╭─ EXTRACTED ENTRIES
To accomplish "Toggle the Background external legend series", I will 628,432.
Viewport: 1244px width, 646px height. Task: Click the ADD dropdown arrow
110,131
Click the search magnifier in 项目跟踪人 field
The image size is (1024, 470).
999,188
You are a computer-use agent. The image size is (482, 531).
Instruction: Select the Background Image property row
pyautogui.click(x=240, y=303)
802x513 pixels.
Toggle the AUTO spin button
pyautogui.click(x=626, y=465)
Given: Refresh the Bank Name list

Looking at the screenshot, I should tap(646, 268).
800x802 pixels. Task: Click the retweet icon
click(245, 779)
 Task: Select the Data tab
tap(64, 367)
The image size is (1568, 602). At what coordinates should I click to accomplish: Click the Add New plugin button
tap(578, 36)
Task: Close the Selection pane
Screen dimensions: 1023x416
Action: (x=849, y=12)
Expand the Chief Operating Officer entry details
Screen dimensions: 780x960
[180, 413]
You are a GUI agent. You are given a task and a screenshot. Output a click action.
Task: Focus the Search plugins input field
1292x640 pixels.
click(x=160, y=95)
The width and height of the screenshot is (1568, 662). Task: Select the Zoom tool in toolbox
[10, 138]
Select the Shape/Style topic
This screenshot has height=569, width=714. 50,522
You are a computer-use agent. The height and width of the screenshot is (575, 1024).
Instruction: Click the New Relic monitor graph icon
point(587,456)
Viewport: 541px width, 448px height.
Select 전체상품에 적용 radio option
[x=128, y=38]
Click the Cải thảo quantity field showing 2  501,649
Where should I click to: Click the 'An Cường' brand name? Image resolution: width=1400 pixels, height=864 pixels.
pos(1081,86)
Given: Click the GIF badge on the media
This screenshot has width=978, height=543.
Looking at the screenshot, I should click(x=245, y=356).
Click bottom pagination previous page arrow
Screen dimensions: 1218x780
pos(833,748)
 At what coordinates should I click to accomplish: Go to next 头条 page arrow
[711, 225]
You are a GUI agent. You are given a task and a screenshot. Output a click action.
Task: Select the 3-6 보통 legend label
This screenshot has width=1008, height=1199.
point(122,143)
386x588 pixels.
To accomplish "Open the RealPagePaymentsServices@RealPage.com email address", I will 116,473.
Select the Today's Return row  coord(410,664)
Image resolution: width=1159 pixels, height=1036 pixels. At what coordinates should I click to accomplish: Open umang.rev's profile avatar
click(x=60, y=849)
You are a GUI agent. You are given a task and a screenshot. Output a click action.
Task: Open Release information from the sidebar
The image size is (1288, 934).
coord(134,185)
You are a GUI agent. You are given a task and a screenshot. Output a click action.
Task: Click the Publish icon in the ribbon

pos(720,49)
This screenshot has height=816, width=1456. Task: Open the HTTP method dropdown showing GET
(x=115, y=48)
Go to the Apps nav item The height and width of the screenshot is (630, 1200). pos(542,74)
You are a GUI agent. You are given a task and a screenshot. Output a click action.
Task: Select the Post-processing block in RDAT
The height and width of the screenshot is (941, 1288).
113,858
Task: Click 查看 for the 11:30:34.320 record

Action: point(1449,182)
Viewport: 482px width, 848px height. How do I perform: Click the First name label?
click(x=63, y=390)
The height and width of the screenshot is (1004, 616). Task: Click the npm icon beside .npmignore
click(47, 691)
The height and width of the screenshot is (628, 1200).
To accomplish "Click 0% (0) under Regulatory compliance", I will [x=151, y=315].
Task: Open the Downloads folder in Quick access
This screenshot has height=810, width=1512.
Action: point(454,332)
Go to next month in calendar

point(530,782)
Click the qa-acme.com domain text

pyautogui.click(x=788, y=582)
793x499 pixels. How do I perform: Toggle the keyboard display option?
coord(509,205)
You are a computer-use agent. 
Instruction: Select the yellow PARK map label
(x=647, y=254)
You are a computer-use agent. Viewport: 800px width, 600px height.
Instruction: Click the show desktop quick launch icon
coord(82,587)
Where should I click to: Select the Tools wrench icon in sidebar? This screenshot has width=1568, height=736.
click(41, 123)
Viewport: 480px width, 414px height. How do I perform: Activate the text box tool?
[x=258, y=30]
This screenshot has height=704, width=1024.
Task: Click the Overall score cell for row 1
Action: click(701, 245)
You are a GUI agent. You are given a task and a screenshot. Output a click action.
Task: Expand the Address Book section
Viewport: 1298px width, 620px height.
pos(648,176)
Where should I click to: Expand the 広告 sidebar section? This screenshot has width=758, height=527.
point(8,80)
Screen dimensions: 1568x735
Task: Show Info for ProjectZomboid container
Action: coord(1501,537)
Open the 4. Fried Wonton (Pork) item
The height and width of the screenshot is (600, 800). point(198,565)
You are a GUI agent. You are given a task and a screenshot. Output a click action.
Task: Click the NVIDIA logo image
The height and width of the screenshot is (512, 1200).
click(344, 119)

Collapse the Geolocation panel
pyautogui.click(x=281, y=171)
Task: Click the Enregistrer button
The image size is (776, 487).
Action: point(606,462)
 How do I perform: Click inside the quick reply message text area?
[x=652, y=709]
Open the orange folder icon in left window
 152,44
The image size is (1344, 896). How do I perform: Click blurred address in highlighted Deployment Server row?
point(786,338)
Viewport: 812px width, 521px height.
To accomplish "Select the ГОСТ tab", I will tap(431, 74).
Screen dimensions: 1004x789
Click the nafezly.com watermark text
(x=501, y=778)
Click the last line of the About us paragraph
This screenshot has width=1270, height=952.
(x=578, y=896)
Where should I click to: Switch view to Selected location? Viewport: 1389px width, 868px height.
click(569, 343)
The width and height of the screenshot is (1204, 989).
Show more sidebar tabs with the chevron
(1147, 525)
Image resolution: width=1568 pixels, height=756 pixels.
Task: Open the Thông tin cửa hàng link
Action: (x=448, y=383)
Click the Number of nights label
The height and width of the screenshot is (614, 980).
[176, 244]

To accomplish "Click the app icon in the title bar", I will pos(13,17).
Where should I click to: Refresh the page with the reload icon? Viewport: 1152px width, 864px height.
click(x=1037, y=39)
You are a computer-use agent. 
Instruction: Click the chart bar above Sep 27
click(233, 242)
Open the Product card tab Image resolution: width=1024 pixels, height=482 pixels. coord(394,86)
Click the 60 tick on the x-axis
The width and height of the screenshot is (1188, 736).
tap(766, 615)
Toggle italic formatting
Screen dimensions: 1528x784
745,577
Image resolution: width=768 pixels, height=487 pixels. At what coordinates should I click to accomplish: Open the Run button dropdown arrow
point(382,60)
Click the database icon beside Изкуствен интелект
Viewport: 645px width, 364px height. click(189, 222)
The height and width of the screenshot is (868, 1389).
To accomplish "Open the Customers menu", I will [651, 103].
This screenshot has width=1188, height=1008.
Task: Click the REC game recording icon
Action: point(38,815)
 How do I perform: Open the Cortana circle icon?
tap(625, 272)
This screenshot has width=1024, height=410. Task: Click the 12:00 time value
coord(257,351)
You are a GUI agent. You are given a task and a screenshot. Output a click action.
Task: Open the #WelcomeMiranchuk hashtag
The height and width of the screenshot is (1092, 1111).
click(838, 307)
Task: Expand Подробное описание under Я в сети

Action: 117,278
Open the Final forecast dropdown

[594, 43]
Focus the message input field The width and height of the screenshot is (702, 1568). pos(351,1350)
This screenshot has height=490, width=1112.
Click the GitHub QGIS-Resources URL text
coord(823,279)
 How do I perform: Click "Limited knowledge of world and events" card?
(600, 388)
╰─
* **PROBLEM TO WORK ON**
Collect every line of the data above that contains the word "section", treating uppercase and lowercase letters as different.

* **FINAL RESULT**
Task: Expand the Address Book section
Where should I click to: Expand the 広告 sidebar section? This screenshot has width=758, height=527.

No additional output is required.